-- YOUR INSTRUCTIONS --
Retype the lines below exactly, but only those from the line that has "Screen dimensions: 644x285" through the line that has "The height and width of the screenshot is (601, 868).". Omit every picture.
[Opening RECORDS FOR THE TASK section]
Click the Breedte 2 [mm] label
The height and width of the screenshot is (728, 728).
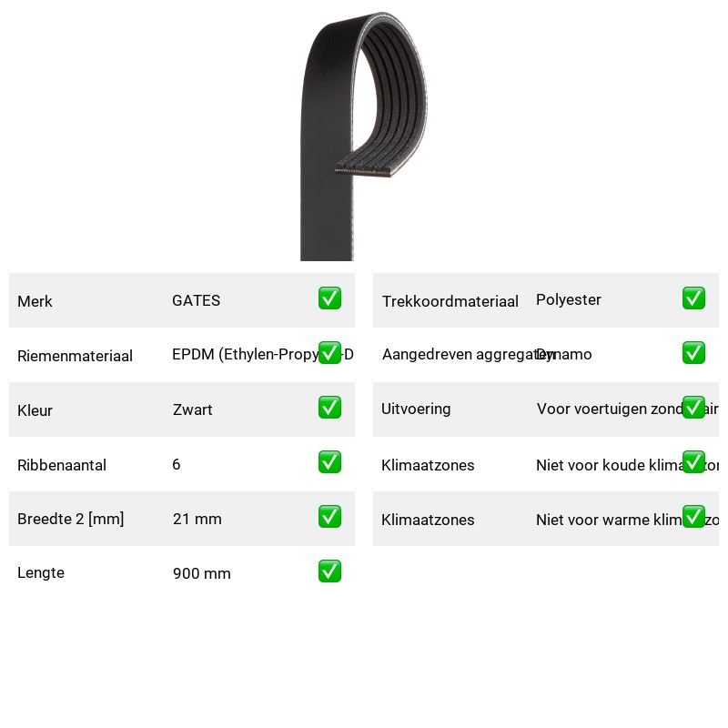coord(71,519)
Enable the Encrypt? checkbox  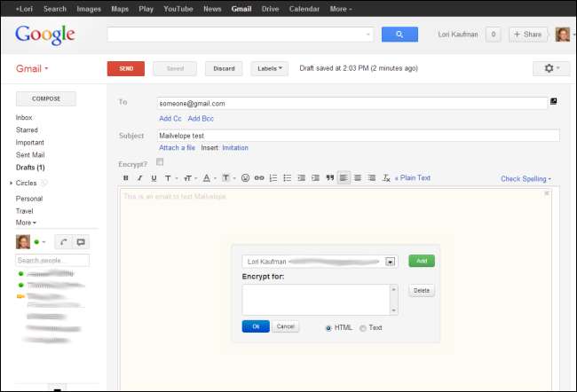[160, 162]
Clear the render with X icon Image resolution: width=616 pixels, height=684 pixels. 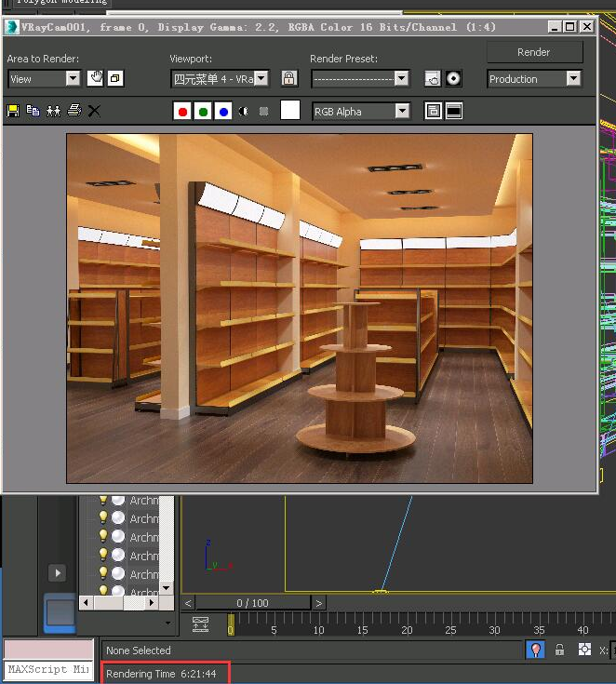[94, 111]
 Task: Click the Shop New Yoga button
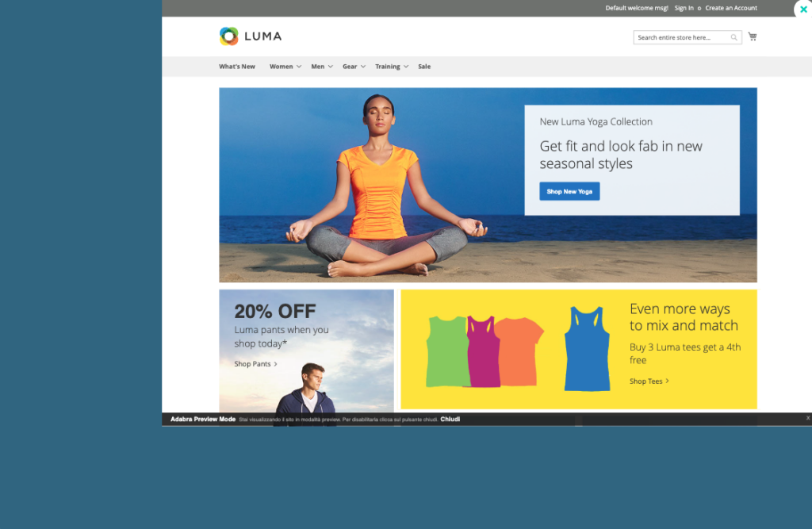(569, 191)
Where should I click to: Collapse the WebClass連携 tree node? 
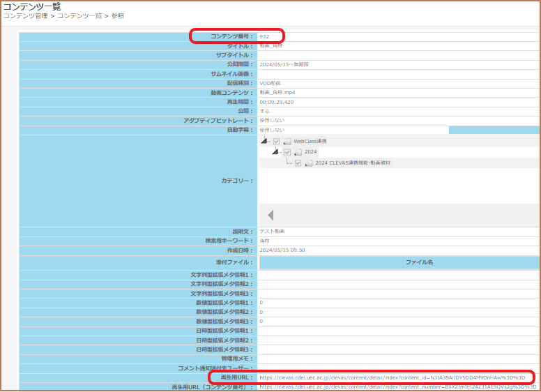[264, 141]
[Closing RECORDS FOR THE TASK section]
[Opening RECORDS FOR THE TASK section]
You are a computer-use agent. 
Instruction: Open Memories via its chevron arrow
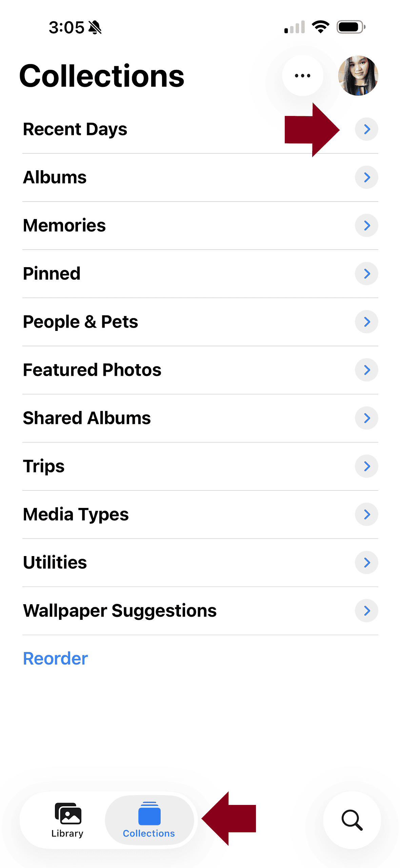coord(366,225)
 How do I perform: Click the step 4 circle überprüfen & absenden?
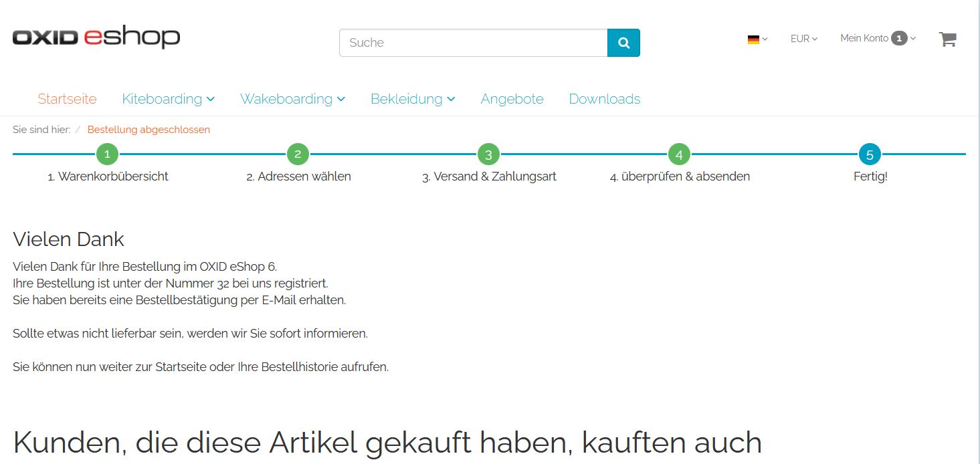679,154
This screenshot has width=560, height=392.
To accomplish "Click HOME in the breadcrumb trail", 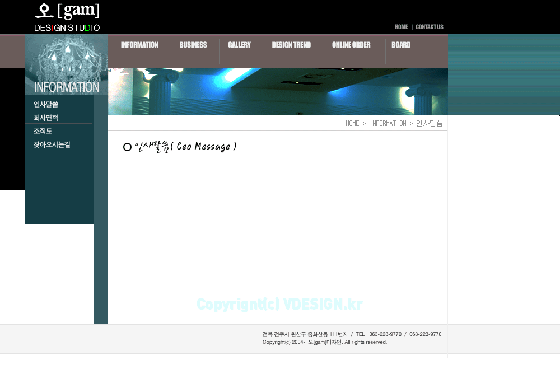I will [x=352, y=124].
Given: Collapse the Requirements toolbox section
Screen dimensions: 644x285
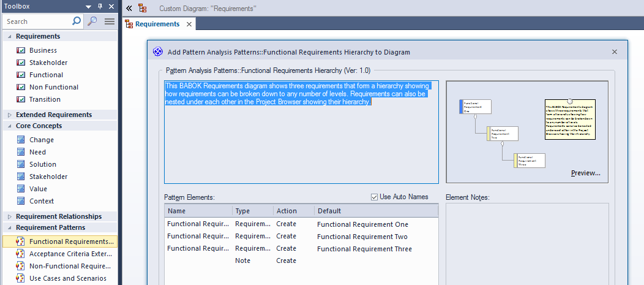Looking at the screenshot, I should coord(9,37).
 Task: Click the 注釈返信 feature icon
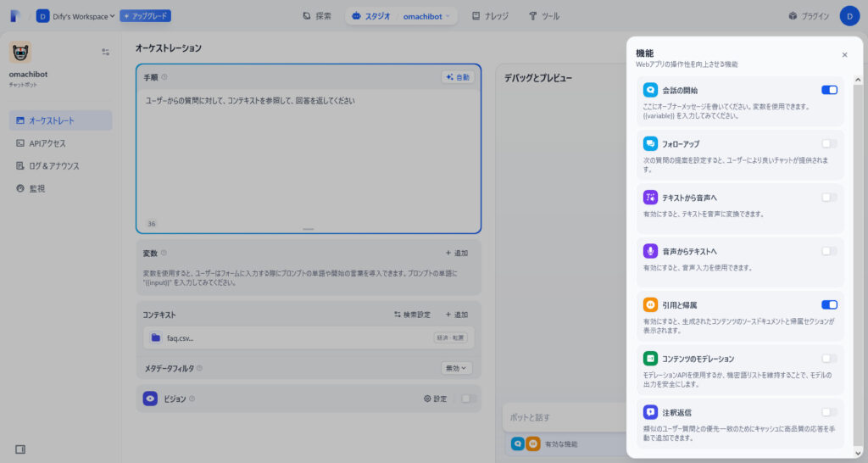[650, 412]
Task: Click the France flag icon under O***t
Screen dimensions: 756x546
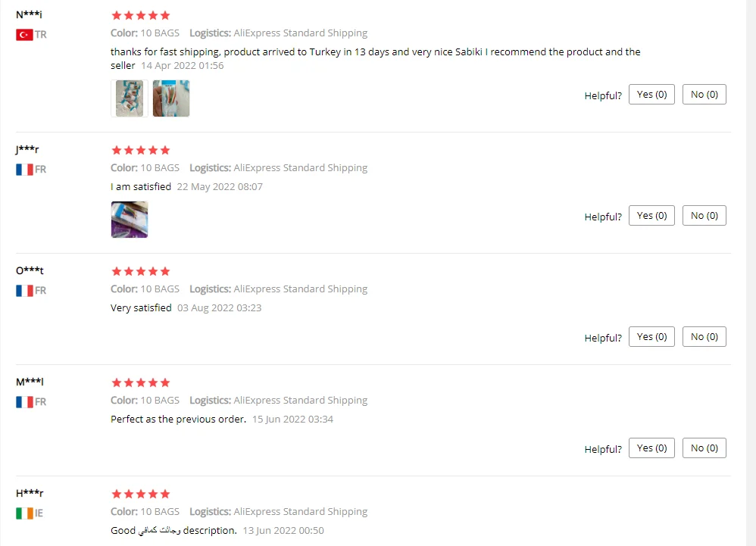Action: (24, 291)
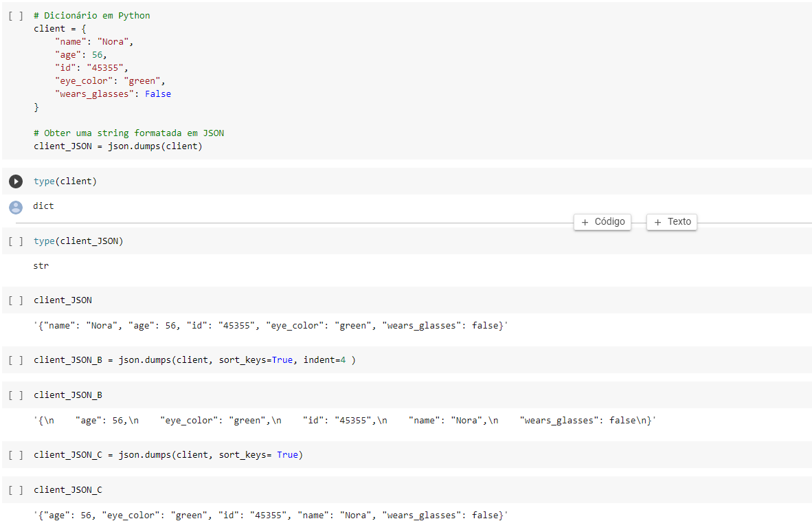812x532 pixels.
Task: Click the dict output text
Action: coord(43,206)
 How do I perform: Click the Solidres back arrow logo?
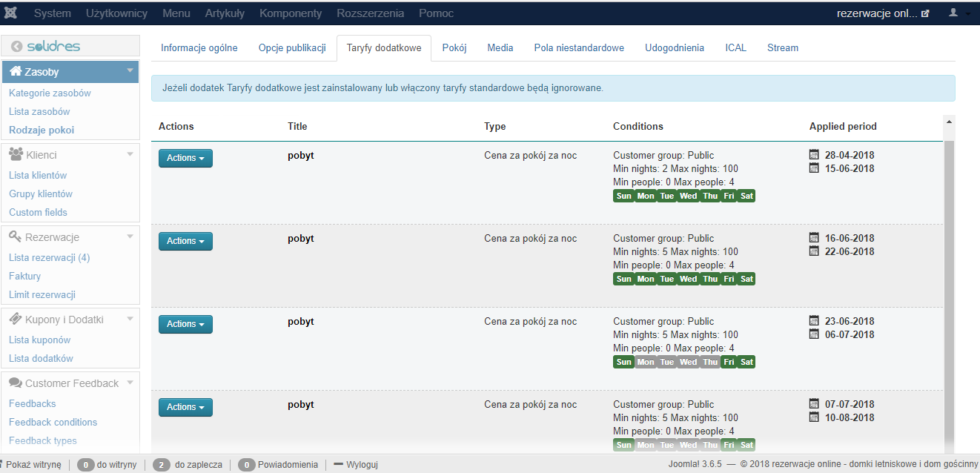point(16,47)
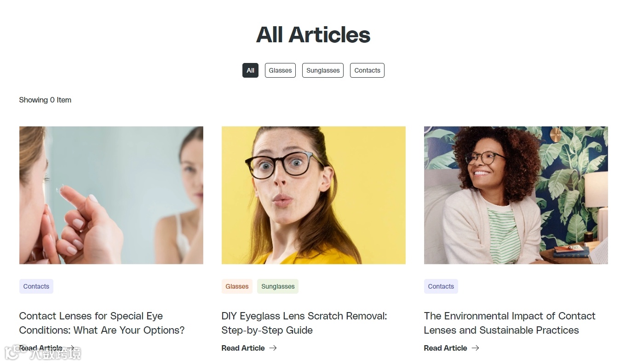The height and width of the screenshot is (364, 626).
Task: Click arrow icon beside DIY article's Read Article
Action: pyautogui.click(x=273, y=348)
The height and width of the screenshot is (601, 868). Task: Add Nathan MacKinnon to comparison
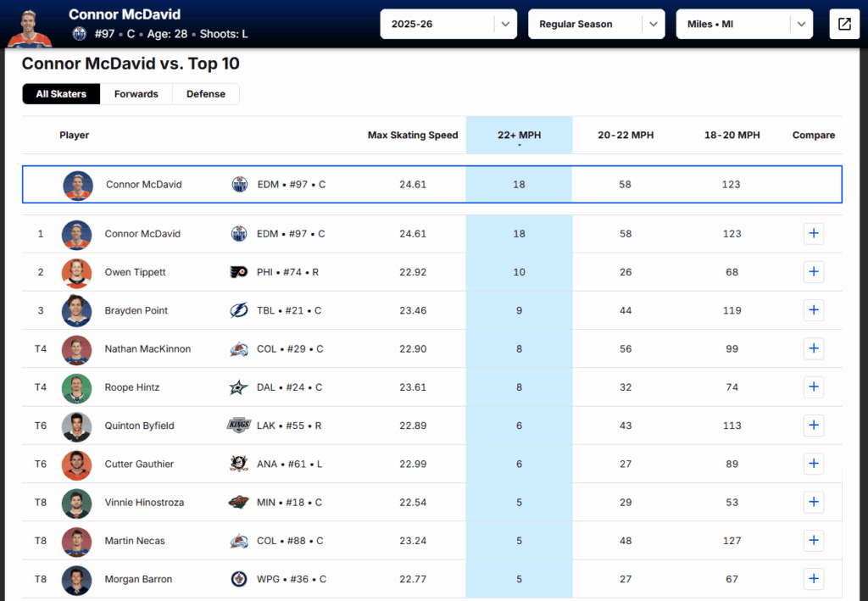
[Closing RECORDS FOR THE TASK section]
[Opening RECORDS FOR THE TASK section]
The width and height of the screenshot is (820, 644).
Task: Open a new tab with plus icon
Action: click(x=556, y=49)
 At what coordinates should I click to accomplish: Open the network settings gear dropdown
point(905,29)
[Closing RECORDS FOR THE TASK section]
-- OUTPUT --
Screen dimensions: 644x285
Looking at the screenshot, I should coord(9,37).
 Task: Click the 注釈返信 feature icon
[650, 412]
Task: Click the France flag icon under O***t
Screen dimensions: 756x546
Action: (24, 291)
812x532 pixels.
Task: Click the dict output text
Action: coord(43,206)
 How do I perform: Click the Solidres back arrow logo?
point(16,47)
The height and width of the screenshot is (364, 626).
Task: Click arrow icon beside DIY article's Read Article
Action: pyautogui.click(x=273, y=348)
The height and width of the screenshot is (601, 868). Task: Add Nathan MacKinnon to comparison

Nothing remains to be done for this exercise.